Operational fields will be: Vehicles and infrastructure, business models & mobility concepts, legal aspects, social acceptance. Application areas: Automated commercial vehicles, automated passenger cars, services. To conclude I will present possibilities for international companies on how to participate in these test fields.
|4:00 PM – 4:30 PM
||The Emerging Role of State and Local Governments in Regulating Autonomous Vehicles
William Malley, Partner, Perkins Coie
Traditionally, State and local governments have taken the lead role in regulating motor vehicle usage, including the registration of vehicles, the licensing of drivers, and the adoption and enforcement of “rules of the road,” while the federal government’s regulatory role has focused on setting safety and environmental standards for the motor vehicle itself. With the emergence of autonomous vehicles, the distinction between “the vehicle” and “the driver” will be eroded and ultimately may disappear, potentially broadening the scope of the federal government’s regulatory domain. This presentation will focus on a fundamental question: Over the long term, as the federal role evolves, what will become the “new normal” for State and local governments in regulating road usage?
|4:30 PM – 5:00 PM
||Autonomous-grade ADAS for Today’s Vehicles
Angus Pacala, CEO/Co-Founder, Ouster
OEMs are racing to create autonomous-grade - level 2, level 3 and beyond - features for their vehicles. However, tradeoffs exist when choosing sensor architectures that often go undiscussed. This session will review available technology choices and pathways and attempt to answer the question - what practical LIDAR specs for ADAS will be available by 2020 and what tradeoffs should OEMs make to enable safe and performant ADAS features?
|5:00 PM – 5:30 PM
||Future Mobility: Incorporating Intelligent Infrastructure
Dr. Bastian Zydek, Head of Technical Project Management, Systems & Technology, Chassis & Safety Division, Continental Automotive
In the ‘Future Mobility: Incorporating Intelligent Infrastructure’ presentation, Continental’s Dr. Zydek will discuss how the future of mobility with a new duality will lead to seamless mobility. Additionally it will address reaching Continental’s Vision Zero by incorporating Intelligent Intersections into road infrastructure.

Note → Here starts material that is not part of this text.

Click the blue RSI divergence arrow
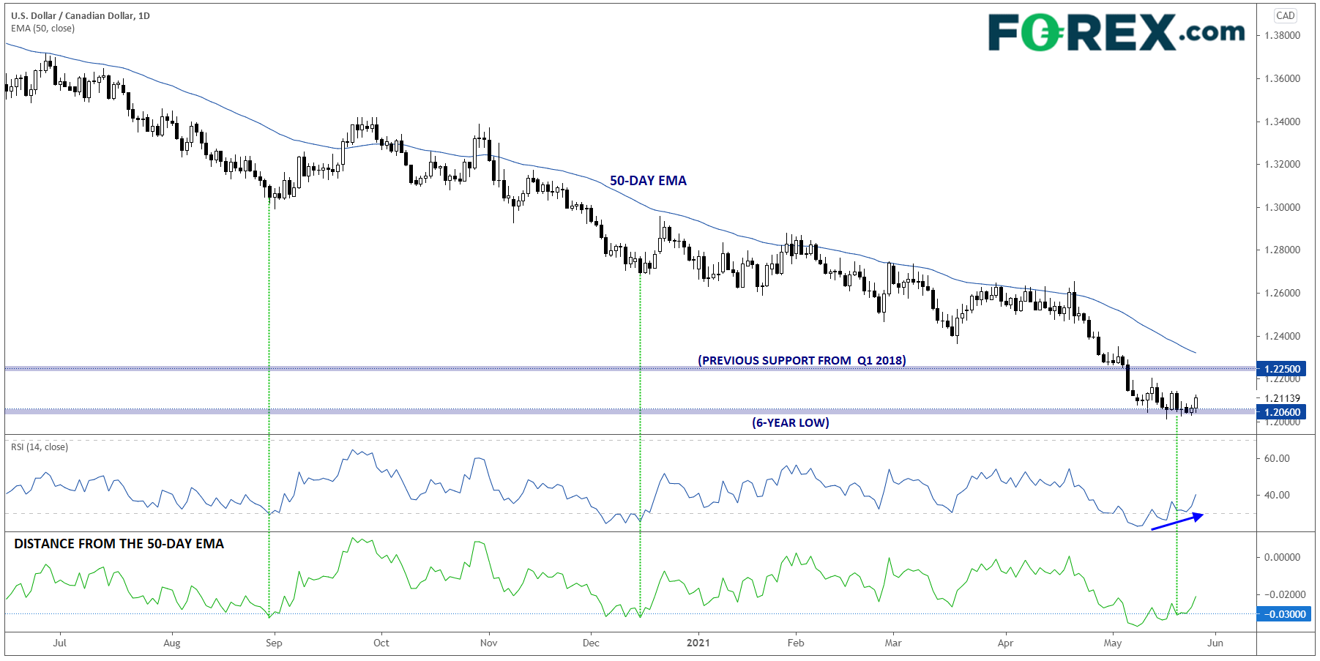 click(x=1177, y=522)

A main concern of consumers worldwide when discussing automated driving is the unknown. With Continental’s technology, highly automated and self-driving vehicles will enable seamless mobility for the end-user. Highly automated vehicles will primarily be privately-owned and are best for highway scenarios at all speeds up to 130 kph for long-to-mid-range commutes. Self-driving vehicles will be used to provide a service for mid- to short-range commutes and are best for city infrastructures with remote fleet management. Such vehicles will be publicly-shared, self-driving vehicles which arrive upon the consumer’s call, and drop them off directly in front of the specified. This new duality in the future of mobility will address many current concerns, including Continental’s Vision Zero: zero accidents and zero deaths.